Set down all of the lines below exactly as they are given.

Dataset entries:

┌──

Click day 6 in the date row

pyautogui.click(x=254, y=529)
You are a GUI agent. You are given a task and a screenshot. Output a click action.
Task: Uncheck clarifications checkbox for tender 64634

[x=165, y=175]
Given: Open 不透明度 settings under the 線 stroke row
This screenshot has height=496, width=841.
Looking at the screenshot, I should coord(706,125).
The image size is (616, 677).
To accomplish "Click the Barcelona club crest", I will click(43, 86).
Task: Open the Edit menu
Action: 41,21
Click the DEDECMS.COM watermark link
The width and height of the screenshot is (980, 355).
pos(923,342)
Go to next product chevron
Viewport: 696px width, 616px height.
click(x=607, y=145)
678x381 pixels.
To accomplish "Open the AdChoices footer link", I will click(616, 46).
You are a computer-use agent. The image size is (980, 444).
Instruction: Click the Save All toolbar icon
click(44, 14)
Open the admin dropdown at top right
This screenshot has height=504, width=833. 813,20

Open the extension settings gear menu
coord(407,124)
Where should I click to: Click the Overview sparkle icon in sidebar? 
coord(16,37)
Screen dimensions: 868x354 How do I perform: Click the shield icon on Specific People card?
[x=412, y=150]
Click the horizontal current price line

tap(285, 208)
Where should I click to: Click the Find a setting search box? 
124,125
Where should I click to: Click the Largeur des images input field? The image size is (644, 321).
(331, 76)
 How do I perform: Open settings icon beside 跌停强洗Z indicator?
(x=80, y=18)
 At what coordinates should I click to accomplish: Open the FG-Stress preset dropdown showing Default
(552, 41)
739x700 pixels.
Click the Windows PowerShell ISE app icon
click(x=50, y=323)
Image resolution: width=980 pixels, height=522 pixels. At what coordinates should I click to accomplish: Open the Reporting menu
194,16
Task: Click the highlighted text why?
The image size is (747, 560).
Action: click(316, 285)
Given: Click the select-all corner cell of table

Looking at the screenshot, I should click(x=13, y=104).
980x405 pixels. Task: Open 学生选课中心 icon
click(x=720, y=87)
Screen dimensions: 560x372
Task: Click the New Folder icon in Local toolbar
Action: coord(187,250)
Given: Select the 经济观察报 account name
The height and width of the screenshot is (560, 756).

└──

OUTPUT OF THE TASK:
Click day 6 in the date row

pyautogui.click(x=254, y=529)
You are a GUI agent. You are given a task and a screenshot. Output a click action.
Task: Uncheck clarifications checkbox for tender 64634

[x=165, y=175]
Given: Open 不透明度 settings under the 線 stroke row
This screenshot has height=496, width=841.
Looking at the screenshot, I should coord(706,125).
The image size is (616, 677).
To accomplish "Click the Barcelona club crest", I will click(43, 86).
Task: Open the Edit menu
Action: 41,21
Click the DEDECMS.COM watermark link
The width and height of the screenshot is (980, 355).
pos(923,342)
Go to next product chevron
Viewport: 696px width, 616px height.
click(x=607, y=145)
678x381 pixels.
To accomplish "Open the AdChoices footer link", I will click(616, 46).
You are a computer-use agent. The image size is (980, 444).
Instruction: Click the Save All toolbar icon
click(44, 14)
Open the admin dropdown at top right
This screenshot has height=504, width=833. 813,20

Open the extension settings gear menu
coord(407,124)
Where should I click to: Click the Overview sparkle icon in sidebar? 
coord(16,37)
Screen dimensions: 868x354 How do I perform: Click the shield icon on Specific People card?
[x=412, y=150]
Click the horizontal current price line

tap(285, 208)
Where should I click to: Click the Find a setting search box? 
124,125
Where should I click to: Click the Largeur des images input field? The image size is (644, 321).
(331, 76)
 How do I perform: Open settings icon beside 跌停强洗Z indicator?
(x=80, y=18)
 At what coordinates should I click to accomplish: Open the FG-Stress preset dropdown showing Default
(552, 41)
739x700 pixels.
Click the Windows PowerShell ISE app icon
click(x=50, y=323)
Image resolution: width=980 pixels, height=522 pixels. At what coordinates should I click to accomplish: Open the Reporting menu
194,16
Task: Click the highlighted text why?
The image size is (747, 560).
Action: click(316, 285)
Given: Click the select-all corner cell of table

Looking at the screenshot, I should click(x=13, y=104).
980x405 pixels. Task: Open 学生选课中心 icon
click(x=720, y=87)
Screen dimensions: 560x372
Task: Click the New Folder icon in Local toolbar
Action: coord(187,250)
Given: Select the 经济观察报 account name
The height and width of the screenshot is (560, 756).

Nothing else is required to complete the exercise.